81 I am conscious that Mr Knowles asserts that his claim is for access, not to the copies, but to the originals held by the Department. The difficulty which he confronts, however, is that an unprivileged original may become privileged if copies are taken for a protected purpose. The originals of the copies in this case attract privilege even if they did not do so before copies were made and sent to the solicitors.
82 The evidence also establishes the emails themselves were, subject to one exception, sent for that same dominant purpose.
83 The exception arises in relation to the part of email three which contains the fee estimate from Mr Abrams. There is authority that the components of a costs agreement which do not disclose the nature or content of instructions or advice to be provided will not be privileged: see Cook v Pasminco Ltd (No 2) (2000) 107 FCR 44 at 52-53; [2000] FCA 1819 at [46]-[49] (Lindgren J). By analogy I consider that the part of the fee estimate email constituted by the table of the hourly rates of solicitors of Moray & Agnew Lawyers is not privileged: cf Bennett v Chief Executive Officer of the Australian Customs Service (2003) 77 ALD 375 at 388; [2003] FCA 53 at [45]-[46] (Madgwick J). The other parts of that email, in my opinion, contain sufficient information about the proposed legal advice and strategy to attract legal professional privilege.

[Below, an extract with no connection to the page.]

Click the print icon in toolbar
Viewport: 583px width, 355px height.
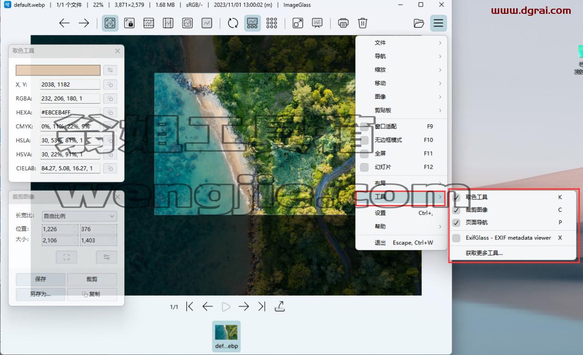coord(344,23)
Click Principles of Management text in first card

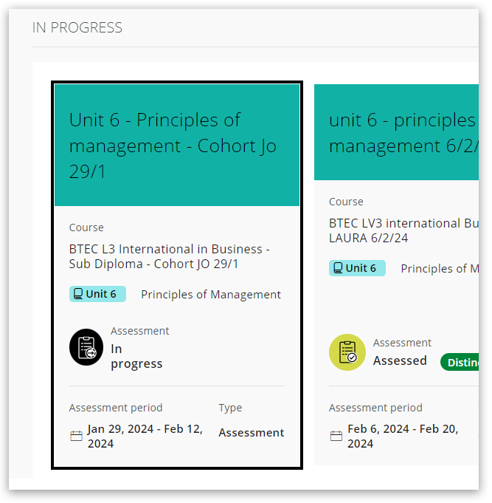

84 I do not consider that the filing of the index of documents in the Court has led to privilege being waived. The substance of the privileged communications has not been disclosed by that index. Nor do I consider that the provision of the emails from Mr Abrams to Mr Babington, a legal adviser and Director of Information Law within the Legal Services Branch of the Department, waived the privilege in circumstances where those emails were sent, originally, to Mr Abrams from the then-Assistant Director (Mr White) of that same Branch in the Department. Lastly, there is insufficient evidence to support Mr Knowles's assertions that privilege has been waived by the making of a submission to AHPRA by Dr Killer or Moray & Agnew Lawyers or by the provision of any other documents or information to AHPRA or to him.